[Opening Selected extract section]

Severe Installation Issues

  • Hi, I'm totally stumped. I run OMV 3 via USBon a custom built box. It's been pretty solid for the last 3 years, until it started going offline every now and then. Unfortunately, I was not able to image the USB, as it was indicating maybe bad sectors on the drive. Eventually, it has stopped coming back and since it's headless, I didn't know the exact issue. Reboot just left it in an errored state where it was unreachable.


    Fast forward, I tried reinstalling OMV 4 onto a new 64 GB SanDisk Ultra drive. All went smoothly, until I connected the internal hard drives again, and then strange errors started coming up. Since then, I've tried many different things, including connecting one hard drive at a time to see if it was due to hardware failure, reinstalling OMV, even different versions, using different USB ports, reformatting and trying again, googling and trying to follow suggestions, etc.


    The random errors keep coming up. I've taken screen shots. It keeps going to InitRamFs prompt??!?!!


    I'm really struggling to comprehend what the heck is happening, can anyone offer a suggestion? Surely it's something stupid that I've done???

  • Thanks for replying. I tried OMV 3 as well, but some screenshots were from OMV 4. Similar random errors occurred on some restarts with both OMV 3 and omv 4. They didn't happen every time I restarted.


    I just tried installing Linux Mint, and it seems to have installed correctly, booting fine. I'm not sure why OMV is not?

  • Thanks for the advice, I'll give it a try tonight. Sometimes is spits errors with or without the drives attached, it's a bit inconsistent which is odd. Different errors depending on which version of OMV was installed.


    Also, I installed Linux Mint and was able to reboot fine into it this morning. In fact, connected the drives and all worked fine as well, except one didn't show up AHH! I've backed up the important stuff, but it means I probably have lost some other stuff...which is not great...it was my only Seagate drive, but it was also the oldest one. Maybe I've finished killing the drive with all the restarts?

[Closing Selected extract section]
[Opening Extracted material section]

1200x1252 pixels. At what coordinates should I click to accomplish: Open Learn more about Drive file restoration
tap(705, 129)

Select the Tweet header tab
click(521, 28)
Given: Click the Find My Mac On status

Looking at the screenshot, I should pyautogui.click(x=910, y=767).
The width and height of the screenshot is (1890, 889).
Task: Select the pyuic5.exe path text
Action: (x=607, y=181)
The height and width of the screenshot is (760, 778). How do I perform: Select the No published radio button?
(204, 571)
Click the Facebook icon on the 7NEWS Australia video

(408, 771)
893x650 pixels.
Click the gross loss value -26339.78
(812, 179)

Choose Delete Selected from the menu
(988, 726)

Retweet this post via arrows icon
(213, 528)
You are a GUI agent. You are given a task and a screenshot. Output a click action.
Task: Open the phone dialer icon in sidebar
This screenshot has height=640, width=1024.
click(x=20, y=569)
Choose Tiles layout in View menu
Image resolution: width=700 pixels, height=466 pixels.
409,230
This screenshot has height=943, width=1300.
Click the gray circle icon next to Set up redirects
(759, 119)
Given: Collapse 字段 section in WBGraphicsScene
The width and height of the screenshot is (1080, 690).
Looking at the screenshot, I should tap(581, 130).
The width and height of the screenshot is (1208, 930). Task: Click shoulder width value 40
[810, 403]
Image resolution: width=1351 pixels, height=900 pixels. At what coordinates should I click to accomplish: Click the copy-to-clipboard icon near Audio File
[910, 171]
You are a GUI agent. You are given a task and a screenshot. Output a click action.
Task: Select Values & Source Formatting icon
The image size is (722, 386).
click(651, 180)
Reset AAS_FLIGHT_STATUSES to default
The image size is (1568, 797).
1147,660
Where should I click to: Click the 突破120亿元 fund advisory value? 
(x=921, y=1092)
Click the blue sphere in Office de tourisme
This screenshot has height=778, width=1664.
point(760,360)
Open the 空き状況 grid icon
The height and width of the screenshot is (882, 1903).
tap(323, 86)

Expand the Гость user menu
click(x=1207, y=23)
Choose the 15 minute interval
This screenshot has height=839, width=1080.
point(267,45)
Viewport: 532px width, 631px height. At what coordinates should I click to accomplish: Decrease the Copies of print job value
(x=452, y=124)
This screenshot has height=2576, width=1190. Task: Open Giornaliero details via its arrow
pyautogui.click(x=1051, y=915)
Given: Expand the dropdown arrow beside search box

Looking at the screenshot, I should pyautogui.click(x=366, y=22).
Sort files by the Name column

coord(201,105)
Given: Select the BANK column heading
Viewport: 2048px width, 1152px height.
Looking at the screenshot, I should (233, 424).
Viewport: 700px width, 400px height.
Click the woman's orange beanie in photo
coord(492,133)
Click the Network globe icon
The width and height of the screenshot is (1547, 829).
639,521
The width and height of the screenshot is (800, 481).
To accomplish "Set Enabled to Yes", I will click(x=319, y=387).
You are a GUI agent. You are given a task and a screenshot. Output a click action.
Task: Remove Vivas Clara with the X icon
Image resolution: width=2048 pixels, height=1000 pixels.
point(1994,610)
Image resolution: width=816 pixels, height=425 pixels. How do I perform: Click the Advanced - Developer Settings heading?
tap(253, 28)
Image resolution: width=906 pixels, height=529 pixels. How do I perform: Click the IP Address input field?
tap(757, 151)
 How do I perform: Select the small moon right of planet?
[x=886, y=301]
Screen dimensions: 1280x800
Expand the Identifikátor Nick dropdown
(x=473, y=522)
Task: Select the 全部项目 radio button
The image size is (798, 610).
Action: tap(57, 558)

[Closing Extracted material section]

## Problem description
Please transcribe the thread on OMV installation issues word for word, from "Fast forward, I" up to and including "to InitRamFs prompt??!?!!".

## Solved problem
Fast forward, I tried reinstalling OMV 4 onto a new 64 GB SanDisk Ultra drive. All went smoothly, until I connected the internal hard drives again, and then strange errors started coming up. Since then, I've tried many different things, including connecting one hard drive at a time to see if it was due to hardware failure, reinstalling OMV, even different versions, using different USB ports, reformatting and trying again, googling and trying to follow suggestions, etc.


    The random errors keep coming up. I've taken screen shots. It keeps going to InitRamFs prompt??!?!!